━━━ Quoted passage ━━━
BoTorch is designed in to be model-agnostic and only requries that a model conform to a minimal interface. This tutorial walks through an example of implementing the rank-weighted Gaussian process ensemble (RGPE) [Feurer, Letham, Bakshy ICML 2018 AutoML Workshop] and using the RGPE in BoTorch to do meta-learning across related optimization tasks.
import torch
import math
from torch import Tensor
torch.manual_seed(29)
device = torch.device("cuda" if torch.cuda.is_available() else "cpu")
dtype = torch.float
We consider optimizing the following 1-D synthetic function $$f(x, s_i) = \frac{1}{10}\bigg(x-1\bigg)\bigg(\sin(x+s_i)+\frac{1}{10}\bigg)$$ where $$s_i = \frac{(i+9)\pi}{8}$$ is a task-dependent shift parameter and $i$ is the task index $i \in [1, t]$.
In this tutorial, we will consider the scenario where we have collected data from 5 prior tasks (referred to as base tasks), which with a different task dependent shift parameter $s_i$.
The goal now is use meta-learning to improve sample efficiency when optimizing a 6th task.
First let's define a function for compute the shift parameter $s_i$ and set the shift amount for the target task.
NUM_BASE_TASKS = 5
def task_shift(task):
"""
Fetch shift amount for task.
"""
return math.pi * (task + 9) / 8.0
# set shift for target task
TARGET_SHIFT = math.pi
Then, let's define our function $f(x, s_i)$ and set bounds on $x$.
BOUNDS = torch.tensor([[-10.0], [10.0]], dtype=dtype, device=device)
def f(X: Tensor, shift: float = TARGET_SHIFT) -> Tensor:
"""
Torch-compatible objective function for the target_task
"""
f_X = 0.1*(X-1) * (torch.sin(X + shift) + 0.1)
return f_X
We sample data from a Sobol sequence to help ensure numerical stability when using a small amount of 1-D data. Sobol sequences help prevent us from sampling a bunch of training points that are close together.
━━━ Listed entries ━━━
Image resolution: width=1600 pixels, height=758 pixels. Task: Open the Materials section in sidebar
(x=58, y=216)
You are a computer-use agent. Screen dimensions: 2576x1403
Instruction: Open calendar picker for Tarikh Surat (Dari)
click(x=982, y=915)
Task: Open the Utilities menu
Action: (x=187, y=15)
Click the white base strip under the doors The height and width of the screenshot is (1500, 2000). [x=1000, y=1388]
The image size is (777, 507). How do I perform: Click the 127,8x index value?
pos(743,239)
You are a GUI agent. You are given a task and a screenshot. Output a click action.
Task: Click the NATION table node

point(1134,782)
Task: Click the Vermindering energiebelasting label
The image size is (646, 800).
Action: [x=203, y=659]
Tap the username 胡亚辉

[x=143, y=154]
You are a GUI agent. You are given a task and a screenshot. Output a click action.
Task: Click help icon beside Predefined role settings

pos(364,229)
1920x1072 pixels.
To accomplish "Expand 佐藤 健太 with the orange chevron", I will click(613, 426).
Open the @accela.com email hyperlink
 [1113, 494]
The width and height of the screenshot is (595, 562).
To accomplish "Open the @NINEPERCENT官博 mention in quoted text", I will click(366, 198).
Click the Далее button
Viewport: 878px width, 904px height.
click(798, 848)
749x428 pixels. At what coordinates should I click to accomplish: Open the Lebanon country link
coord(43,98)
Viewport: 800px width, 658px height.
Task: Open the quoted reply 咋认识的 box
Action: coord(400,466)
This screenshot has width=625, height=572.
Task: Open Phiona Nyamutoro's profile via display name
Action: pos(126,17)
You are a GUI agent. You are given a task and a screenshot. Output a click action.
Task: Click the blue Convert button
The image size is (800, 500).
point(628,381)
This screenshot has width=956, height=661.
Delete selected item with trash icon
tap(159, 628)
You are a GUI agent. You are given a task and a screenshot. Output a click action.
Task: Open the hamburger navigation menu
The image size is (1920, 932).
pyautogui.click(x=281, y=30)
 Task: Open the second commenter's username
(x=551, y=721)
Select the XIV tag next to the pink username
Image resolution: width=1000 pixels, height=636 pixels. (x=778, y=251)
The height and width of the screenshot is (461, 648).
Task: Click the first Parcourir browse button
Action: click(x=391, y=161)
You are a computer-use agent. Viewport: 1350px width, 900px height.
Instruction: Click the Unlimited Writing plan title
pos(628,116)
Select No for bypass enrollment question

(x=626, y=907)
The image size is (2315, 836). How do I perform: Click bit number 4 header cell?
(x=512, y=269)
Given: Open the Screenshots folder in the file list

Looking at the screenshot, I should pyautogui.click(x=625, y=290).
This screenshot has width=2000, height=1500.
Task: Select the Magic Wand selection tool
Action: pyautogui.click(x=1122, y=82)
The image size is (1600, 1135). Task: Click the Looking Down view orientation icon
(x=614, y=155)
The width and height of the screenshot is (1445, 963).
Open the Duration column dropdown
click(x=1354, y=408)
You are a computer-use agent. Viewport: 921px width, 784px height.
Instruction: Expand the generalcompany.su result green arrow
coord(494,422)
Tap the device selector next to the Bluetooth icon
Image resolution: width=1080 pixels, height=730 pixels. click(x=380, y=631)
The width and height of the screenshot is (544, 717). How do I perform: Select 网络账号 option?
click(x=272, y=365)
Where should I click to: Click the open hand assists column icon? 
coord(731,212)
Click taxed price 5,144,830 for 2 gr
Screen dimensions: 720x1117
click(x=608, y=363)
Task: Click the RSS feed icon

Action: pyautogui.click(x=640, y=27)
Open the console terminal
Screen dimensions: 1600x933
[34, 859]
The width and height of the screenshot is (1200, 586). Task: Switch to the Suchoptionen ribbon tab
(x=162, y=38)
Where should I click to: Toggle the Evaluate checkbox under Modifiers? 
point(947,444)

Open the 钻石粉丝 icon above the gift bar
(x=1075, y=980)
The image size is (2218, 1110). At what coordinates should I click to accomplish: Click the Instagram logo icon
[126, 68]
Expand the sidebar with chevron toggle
━━━
Which all-caps constant names does the RGPE tutorial assign values to? The rows have no connection to the RGPE tutorial.

NUM_BASE_TASKS, TARGET_SHIFT, BOUNDS